# PROBLEM:
Keep the pictures out. Restate the entries below word for word.

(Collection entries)
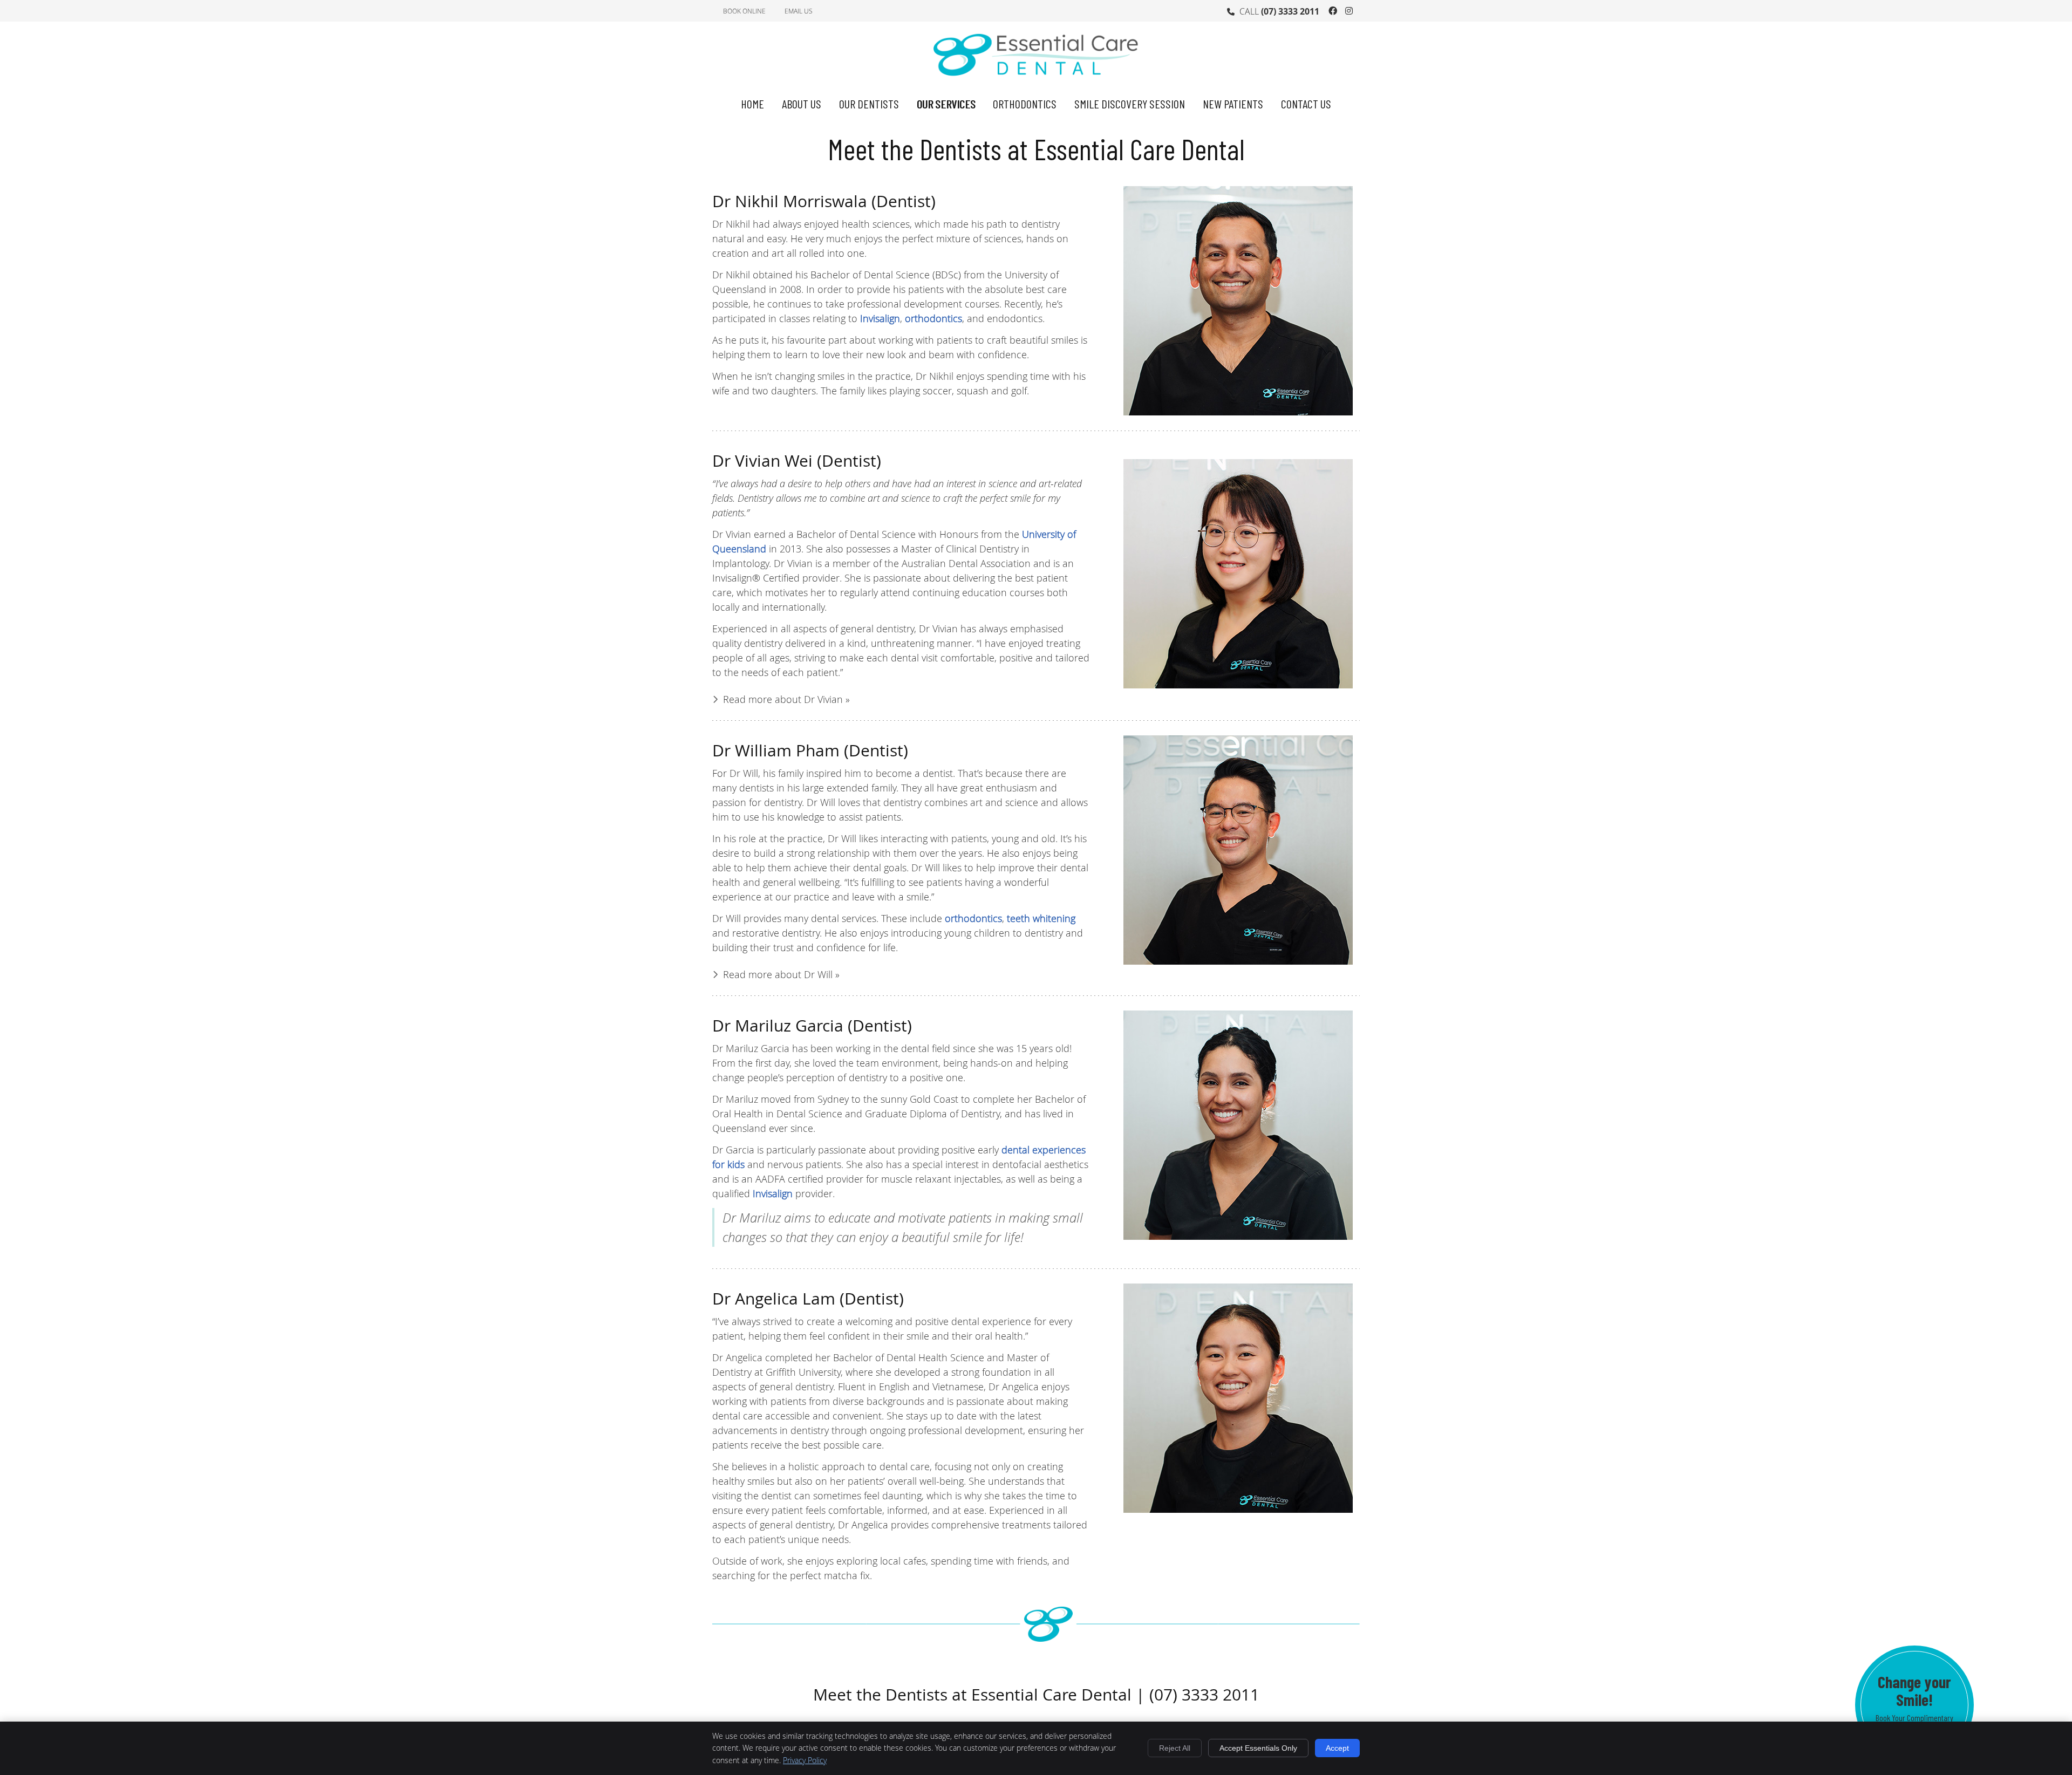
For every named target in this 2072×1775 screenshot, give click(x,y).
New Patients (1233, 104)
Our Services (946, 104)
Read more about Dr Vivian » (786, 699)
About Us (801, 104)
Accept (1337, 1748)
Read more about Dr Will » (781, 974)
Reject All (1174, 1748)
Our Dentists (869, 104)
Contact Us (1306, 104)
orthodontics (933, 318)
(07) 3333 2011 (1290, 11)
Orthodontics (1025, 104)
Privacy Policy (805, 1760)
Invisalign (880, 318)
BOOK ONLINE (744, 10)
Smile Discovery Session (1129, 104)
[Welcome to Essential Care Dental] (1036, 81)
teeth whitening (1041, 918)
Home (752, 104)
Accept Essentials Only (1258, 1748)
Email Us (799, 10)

# EXERCISE OUTPUT:
For every named target in this 2072×1775 screenshot, give click(x,y).
New Patients (1233, 104)
Our Services (946, 104)
Read more about Dr Vivian » (786, 699)
About Us (801, 104)
Accept (1337, 1748)
Read more about Dr Will » (781, 974)
Reject All (1174, 1748)
Our Dentists (869, 104)
Contact Us (1306, 104)
orthodontics (933, 318)
(07) 3333 2011 (1290, 11)
Orthodontics (1025, 104)
Privacy Policy (805, 1760)
Invisalign (880, 318)
BOOK ONLINE (744, 10)
Smile Discovery Session (1129, 104)
[Welcome to Essential Care Dental] (1036, 81)
teeth whitening (1041, 918)
Home (752, 104)
Accept Essentials Only (1258, 1748)
Email Us (799, 10)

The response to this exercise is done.